Despite these unique skills, Julia is unable to connect with her mother. This lost parent remains a void in Julia.

The Art of Psychic Attack 

Photo by Stefano Corso
Utilizing psychic skills in her internship with Ackermann, Julia quickly overshadows her mentor’s work. In a fit of jealousy, Ackermann demotes Julia before launching a psychic attack on the intern, unbeknownst to Julia. This attack forces Julia to become ill and therefore take a leave of absence from the institute.

While away from school, a professor and protégé approach Julia about using her psychic gifts to track down an iconoclastic artist named Dominique Varga. Long thought dead, Julia’s employers believe Varga has assumed another identity through surgical impersonation.
“There’d been a sharp rise in reports of surgical impersonator sightings (i.e., people refashioning their faces to look like people who had died) in and around New York City, prompting a Manhattan criminologist to speculate that these impersonators were part of a terrorist group engaging in civilian psychological warfare” (125).
Meanwhile, Ackermann, Julia’s psychic attacker and former mentor, begins pursuit of Varga, the artist. As a result, Julia must simultaneously psychically fight Ackermann while pursuing leads on locating Varga.

As all of these ideas unfold, Julia hopes to draw near to her dead mother longing for the opportunity to meet her psychically.

Mother Daughter 

This void between mother and daughter represents the crucial theme in The Vanishers. While the plot absurdly meanders through strange settings and impressionistic characters, Julia ultimately seeks conclusion around her mother’s death.
“Couldn’t she have waited until I reached her bed to fucking die? Was that too much to ask? I was sorry that she’d been so miserable. But I did not accept this as an excuse.

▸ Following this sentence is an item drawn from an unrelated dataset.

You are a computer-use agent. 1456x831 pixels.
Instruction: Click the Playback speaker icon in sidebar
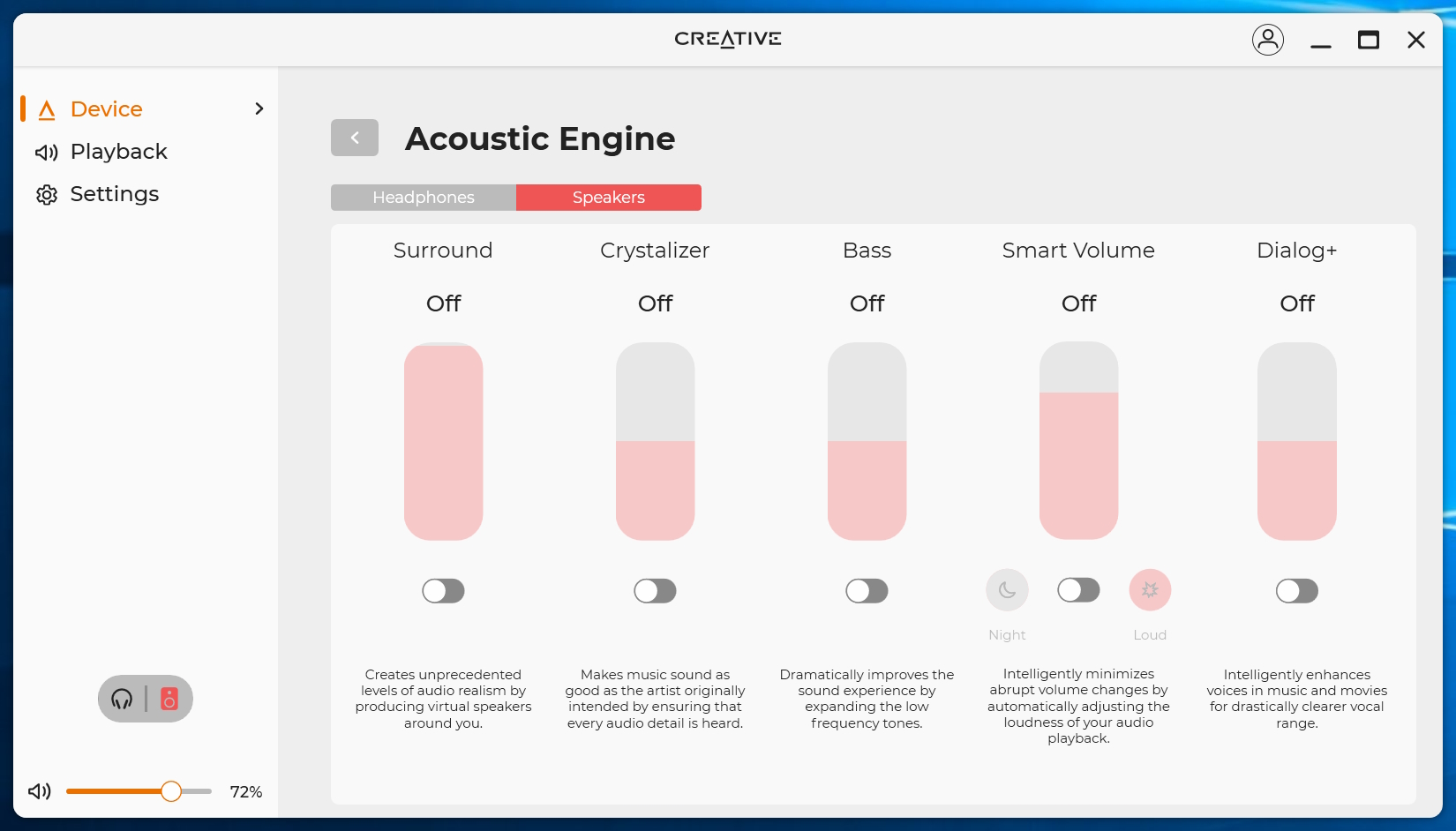pos(47,153)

She’d had a duty to be interested in me; that alone should have kept her alive, at least until my first Christmas, or until my first day of school, or until my first heartbreak, or until my first bad haircut, or until the first time I had a stomach bug and needed someone to hold my head out of the toilet” (271).
In the end, Julia conjures her astral powers in search of her mother trying to discover why her mother selfishly chose to die instead of raising her?

Hell Is Life 

Photo by Francis Mariani
While strange and atypical, The Vanishers ponders the notion of what it truly means to live. A psychic transcends the prison of the mind, traveling to dialogue with different people in alternate timelines. Through her psychic activity, Julia learns more about herself in the process.
“Because this is what being alive means, this is what being a person means, to be sickened by an illness known as you” (279).
Contrary to Jean-Paul Sartre, hell can be anything. Through a psychedelic plot about psychics, Heidi Julavits ponders the meaning of love and loss between a mother and daughter. In the end, the reader realizes hell is life.

A schizophrenic and difficult read, The Vanishers is not for everyone. If, however, you like absurd plotlines and characters, The Vanishers might be up your alley.

Verdict: 3 out of 5

What about you? Does The Vanishers interest you? How about psychics? What does hell mean to you?
Share your thoughts below.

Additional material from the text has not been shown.